Under the US order, subject to certain conditions, US publicly traded companies impacted by the virus will receive a 45-day extension in submitting the reports they are required to publish during the period between early March and the end of April 2020. These include, inter alia, the expanded annual reports and summons to shareholders’ meetings.

However, it should be noted that even the SEC, like the ISA, emphasized the importance of providing to investors full disclosure on the impact of the virus on the activity of US publicly traded companies, in a detailed and non-selective manner.

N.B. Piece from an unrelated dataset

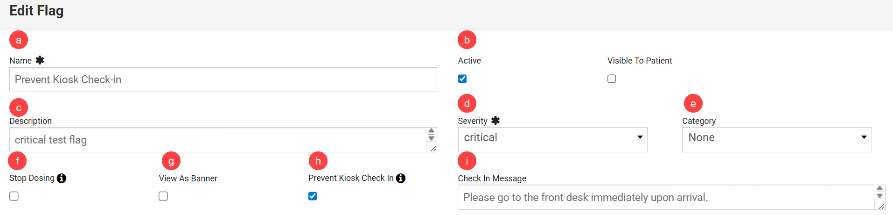Click the Stop Dosing info icon

(x=62, y=178)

Thus, there appears to be no dispute that the ISA acted properly when stating in its announcement that reporting corporations must provide full disclosure on the impact of the virus in order to allow investors to best evaluate that impact. Nevertheless, the ISA should afford some consideration, as the SEC did, to reporting corporations in terms of extending the date for publishing expanded reports, insofar as a delay is due to health concerns that make timely preparation of such reports difficult.

Barnea Jaffa Lande is a commercial law firm in Israel.